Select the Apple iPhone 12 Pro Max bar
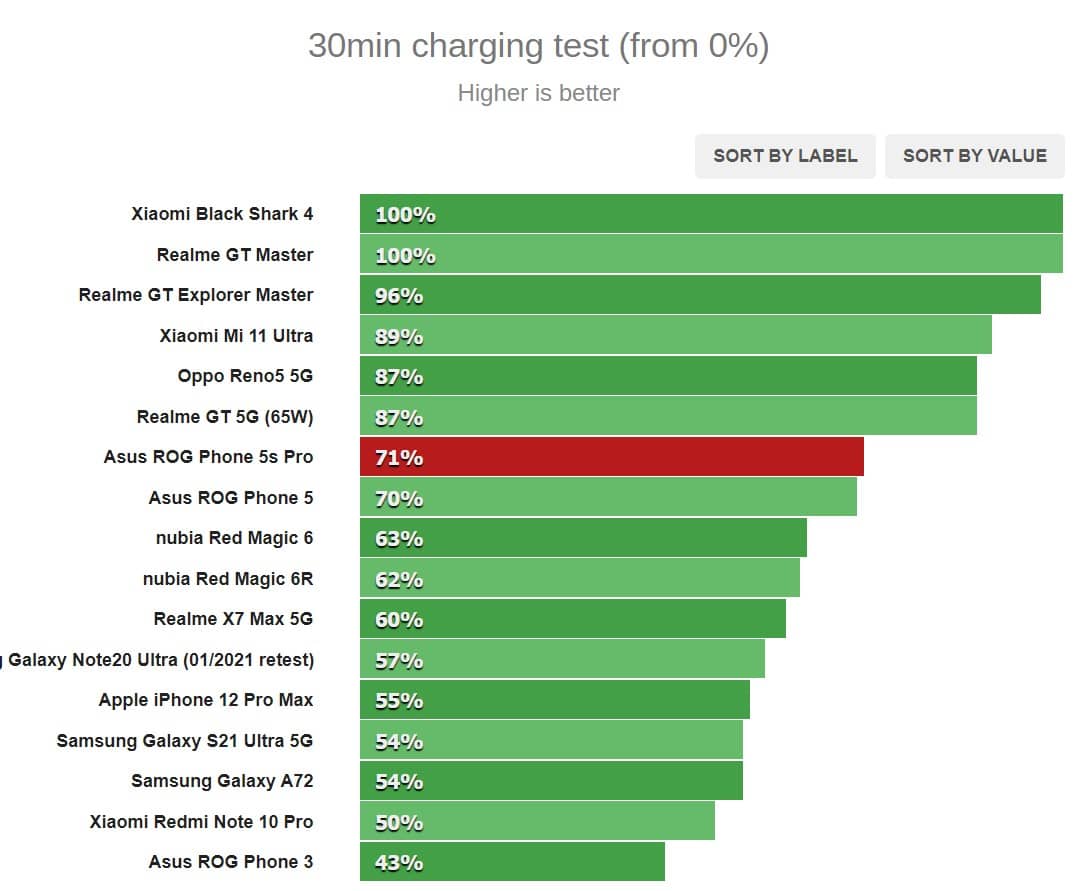Image resolution: width=1078 pixels, height=891 pixels. click(555, 700)
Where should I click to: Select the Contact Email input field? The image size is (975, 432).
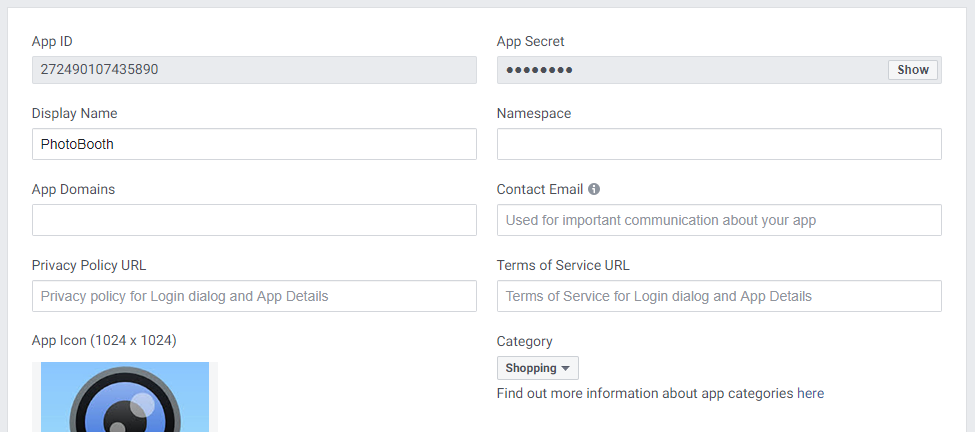(718, 220)
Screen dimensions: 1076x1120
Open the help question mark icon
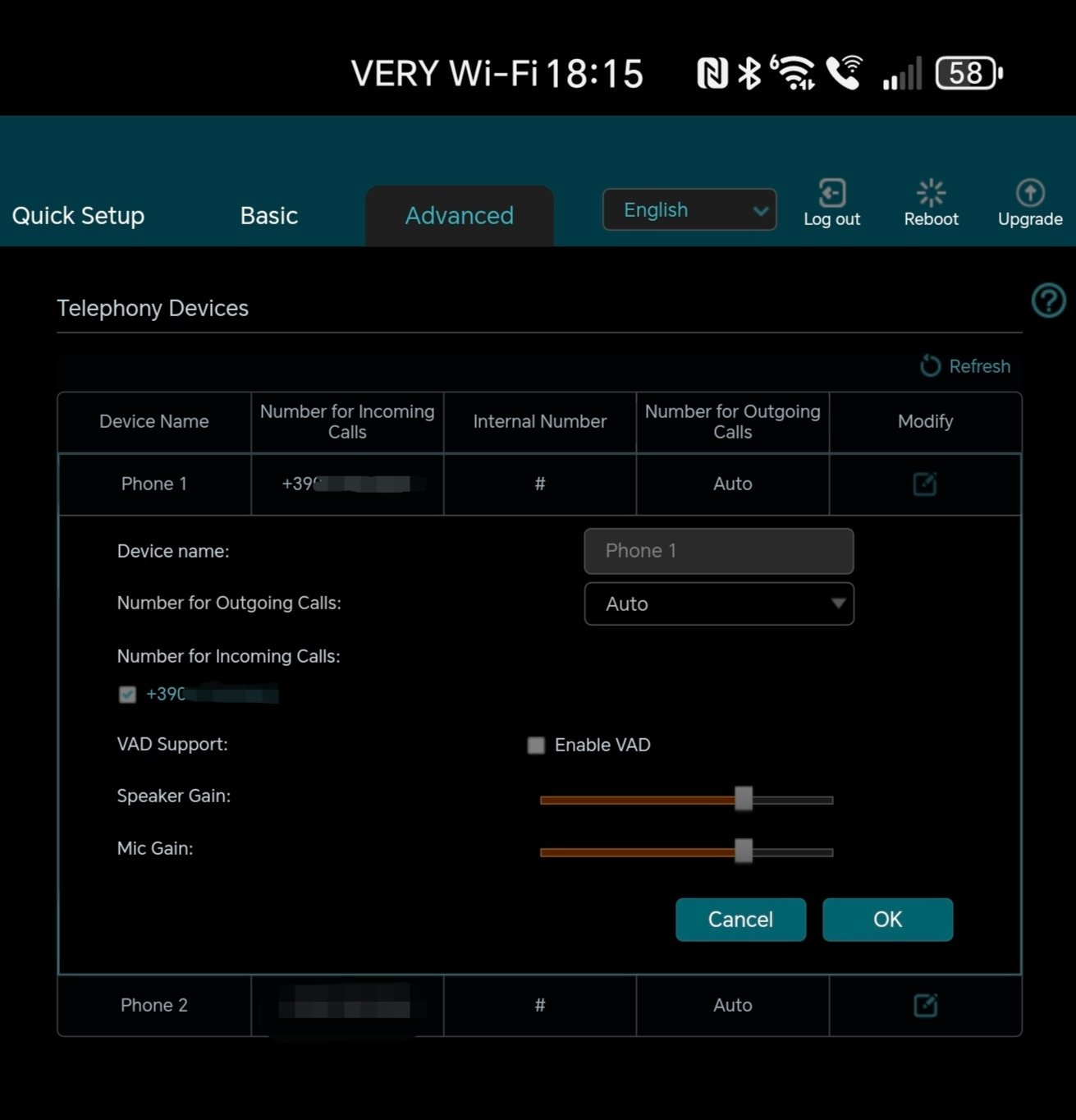(1048, 301)
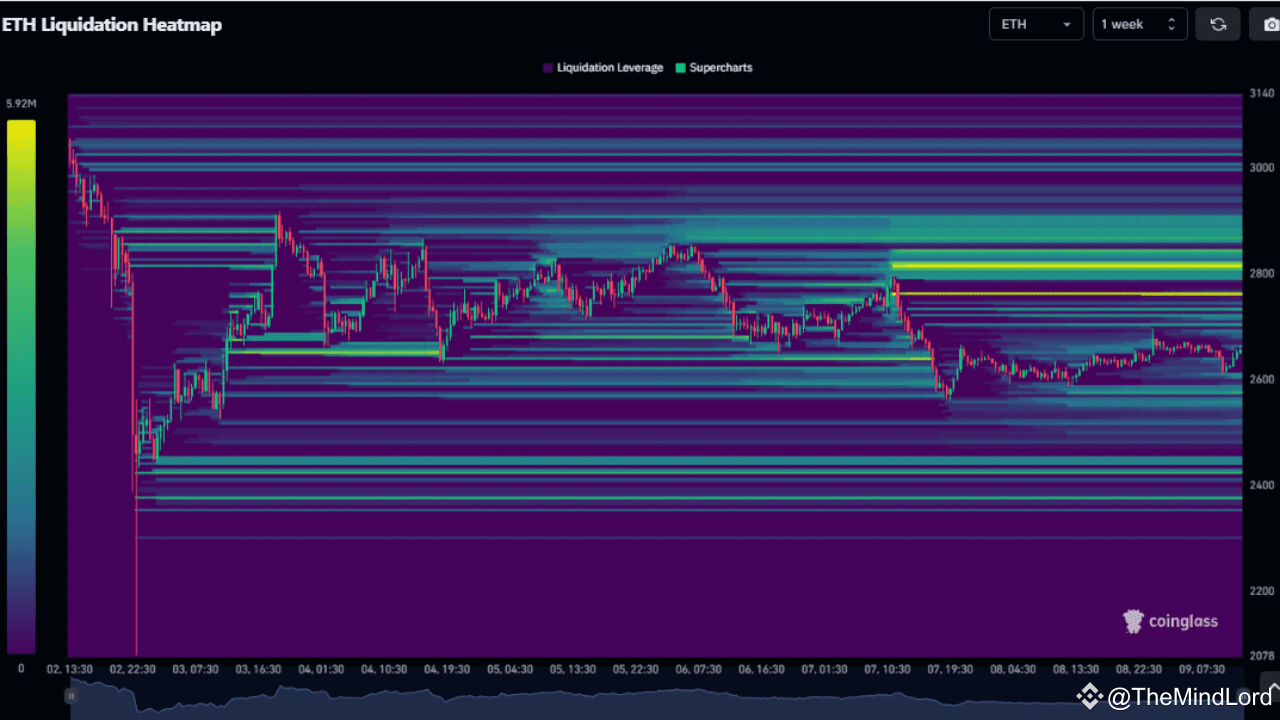Screen dimensions: 1280x720
Task: Click the ETH Liquidation Heatmap title
Action: point(112,24)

• • • • •

§ **WHAT THE TASK REQUIRES**
Give back the whole listing as it stands, minus its pictures.

§ **SOLUTION TO THE EXERCISE**
Select the Apple iPhone 12 Pro Max bar
Image resolution: width=1078 pixels, height=891 pixels. click(555, 700)
Where should I click to: Select the Contact Email input field? The image size is (975, 432).
(718, 220)
Screen dimensions: 1076x1120
Open the help question mark icon
(1048, 301)
Screen dimensions: 1280x720
Task: Click the ETH Liquidation Heatmap title
Action: point(112,24)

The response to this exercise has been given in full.